Attending: Alex, Adam, Satish, Vlad, Tapasi, Paul Rojas, Cristiana and Bruno
Report on training¶
- Vlad: with only 2 days of training so far, he's managed to submit the first jobs and monitor them. Although he had issues with some sam project, this is unrelated to him. Apparently, Alex reports there seems to have been widespread samweb stability issues, so he's going to open a ticket. Vlad has also worked on creating definitions, following Enrique's instructions. He's also included an ECL entry about this. About the samweb issues, Vlad reports that sometimes it took him up to 5 minutes to create a definition.
- Adam: he submitted LEM jobs with success. In fact, too much success, up to the limit of hitting LEMServer a bit too hard. After fiddling a bit with the values, and with Paul's instructions, he's managed to submit jobs and there are about 600 files already processed. Jobs are taking around 3 hours, which is a bit more than expected but not significantly. However, these jobs seem to be using too much memory, so we need to investigate this further. Adam will work on creating definitions for these, updating the tag to prod2reco.d.
- Cristiana: didn't have the chance to overlap much with Joseph. She will start working on making submit_nova_art.py capable of working using definitions created by sam for users
General status of production¶
- We need to check the infrastructure for creating decafs before we start running on FD data. In particular, for the unblinded cafs. If this doesn't converge, we will start running without producing decafs and produce these later on.
- The production of concatenated files is on hold, as there still seem to be issues regarding the POT. Paul thinks this actually has to do with him not using the right location, so he's running a new test and will report on the outcome.
- ND calibration with Y-slope is almost complete
- Paul committed a fix to a fcl in novaproduction. This is to include the override in the LEM release, so they're seen by LEMServer in the appropriate tag. We're going to need a new version of novaproduction soon, but for the time being he's just running using a local fcl. Alex requests that these jobs are tested using a lower memory request. It it works, it would become the new standard configuration.
- There are still O(20000) nogenierw files that need to be transferred from Amazon (up to a total of 60000). The draining jobs will need to be run several times to take this into account.
Declaring files on the nodes¶
Alex suggests that it will be very good to implement this feature, that has already been tested in Amazon, in FermiGrid too. But we will need a volunteer to pick up this project. Declaring the metadata should be easier and will make a significant improvement to our workflow (this being the most costly operation for the FTSs). Declaring the location will be more difficult, but it should be feasible too. A good way of testing this is by listing datasets and looking for files with a virtual location. This could also be an opportunity to train Adam on SAM queries.

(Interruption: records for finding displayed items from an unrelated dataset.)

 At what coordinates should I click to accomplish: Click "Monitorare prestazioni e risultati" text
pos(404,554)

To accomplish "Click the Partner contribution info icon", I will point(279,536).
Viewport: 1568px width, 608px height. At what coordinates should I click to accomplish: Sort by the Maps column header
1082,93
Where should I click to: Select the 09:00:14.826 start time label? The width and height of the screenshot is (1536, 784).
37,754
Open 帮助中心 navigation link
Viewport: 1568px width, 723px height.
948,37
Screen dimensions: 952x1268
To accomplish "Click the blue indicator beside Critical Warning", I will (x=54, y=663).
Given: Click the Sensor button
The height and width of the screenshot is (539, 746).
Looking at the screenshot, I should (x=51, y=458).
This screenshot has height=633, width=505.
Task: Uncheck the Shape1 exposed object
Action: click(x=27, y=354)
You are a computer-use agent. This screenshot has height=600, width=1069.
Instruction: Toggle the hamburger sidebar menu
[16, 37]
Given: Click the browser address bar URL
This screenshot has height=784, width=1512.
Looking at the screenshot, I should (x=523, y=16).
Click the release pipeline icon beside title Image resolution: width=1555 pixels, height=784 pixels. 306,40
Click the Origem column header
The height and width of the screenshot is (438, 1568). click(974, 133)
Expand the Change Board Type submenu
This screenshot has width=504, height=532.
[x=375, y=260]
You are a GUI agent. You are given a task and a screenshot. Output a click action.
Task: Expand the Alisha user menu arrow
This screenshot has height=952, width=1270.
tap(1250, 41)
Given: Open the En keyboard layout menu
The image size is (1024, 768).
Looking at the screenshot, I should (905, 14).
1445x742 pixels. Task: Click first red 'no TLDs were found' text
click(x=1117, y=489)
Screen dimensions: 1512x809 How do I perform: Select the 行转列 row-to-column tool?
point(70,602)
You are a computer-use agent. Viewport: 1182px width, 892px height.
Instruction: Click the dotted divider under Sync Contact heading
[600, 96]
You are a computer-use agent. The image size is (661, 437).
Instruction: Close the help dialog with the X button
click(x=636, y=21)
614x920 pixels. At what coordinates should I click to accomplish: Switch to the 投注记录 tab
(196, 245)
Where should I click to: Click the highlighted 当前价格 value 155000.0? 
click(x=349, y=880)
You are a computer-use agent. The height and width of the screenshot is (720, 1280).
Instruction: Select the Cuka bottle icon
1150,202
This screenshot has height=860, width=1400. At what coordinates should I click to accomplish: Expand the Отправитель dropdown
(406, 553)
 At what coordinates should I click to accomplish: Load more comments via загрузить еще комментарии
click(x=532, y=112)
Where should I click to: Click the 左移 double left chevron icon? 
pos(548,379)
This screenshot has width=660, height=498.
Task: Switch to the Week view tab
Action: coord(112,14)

During the collaboration meeting, Dan Hershey showed that early runs had issues, in particular between the number of good runs matching between data and Monte Carlo. Although low statistics may explain this, the whole good runs system seems too unstable. In particular, the fact that they may change over time may lead to inconsistencies and adds all sorts of difficulties for production. Alex think a better system will be to make queries on good runs over a database in real time, so he's setting a meeting with the experts to work on this. If it works, good runs conditions will check an independent database instead of use the dq.isgoodrun flag. If this doesn't work or it's too difficult to implement, we might push this step to analysers.
Paul has tagged prod2reco.d, so we can produce deCAFs that are consistent with the new nue fiducial volume and avoid the LEM errors. Ideally, next deCAF respins will come from the analysis groups.
Satish has finished a script to produce these